Research article 26 Apr 2016

Research article | 26 Apr 2016

Dead time effect on the Brewer measurements: correction and estimated uncertainties

Ilias Fountoulakis1, Alberto Redondas2, Alkiviadis F. Bais1, Juan José Rodriguez-Franco2, Konstantinos Fragkos1, and Alexander Cede3,4 Ilias Fountoulakis et al.
  • 1Aristotle University of Thessaloniki, Laboratory of Atmospheric Physics, Thessaloniki, Greece
  • 2Agencia Estatal de Meteorología, Izaña Atmospheric Research Center, Tenerife, Canary Islands, Spain
  • 3NASA/Goddard Space Flight Center, Greenbelt, MD, USA
  • 4LuftBlick, Kreith, Austria

Abstract. Brewer spectrophotometers are widely used instruments which perform spectral measurements of the direct, the scattered and the global solar UV irradiance. By processing these measurements a variety of secondary products can be derived such as the total columns of ozone (TOC), sulfur dioxide and nitrogen dioxide and aerosol optical properties. Estimating and limiting the uncertainties of the final products is of critical importance. High-quality data have a lot of applications and can provide accurate estimations of trends.

The dead time is specific for each instrument and improper correction of the raw data for its effect may lead to important errors in the final products. The dead time value may change with time and, with the currently used methodology, it cannot always be determined accurately.
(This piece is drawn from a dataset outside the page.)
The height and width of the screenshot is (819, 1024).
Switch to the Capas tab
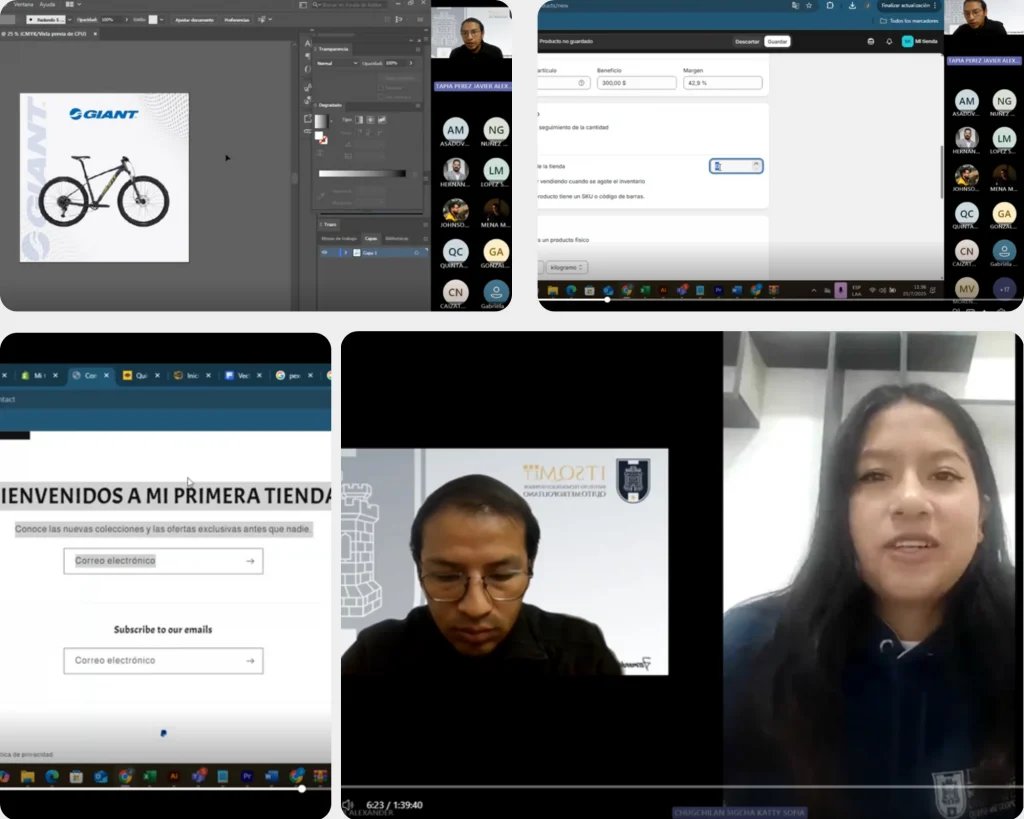tap(371, 239)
For specific cases, such as for low ozone slant columns and high intensities of the direct solar irradiance, the error in the retrieved TOC, due to a 10ns change in the dead time from its value in use, is found to be up to 5%. The error in the calculation of UV irradiance can be as high as 12% near the maximum operational limit of light intensities. While in the existing documentation it is indicated that the dead time effects are important when the error in the used value is greater than 2ns, we found that for single-monochromator Brewers a 2ns error in the dead time may lead to errors above the limit of 1% in the calculation of TOC; thus the tolerance limit should be lowered. A new routine for the determination of the dead time from direct solar irradiance measurements has been created and tested and a validation of the operational algorithm has been performed. Additionally, new methods for the estimation and the validation of the dead time have been developed and are analytically described. Therefore, the present study, in addition to highlighting the importance of the dead time for the processing of Brewer data sets, also provides useful information for their quality control and re-evaluation.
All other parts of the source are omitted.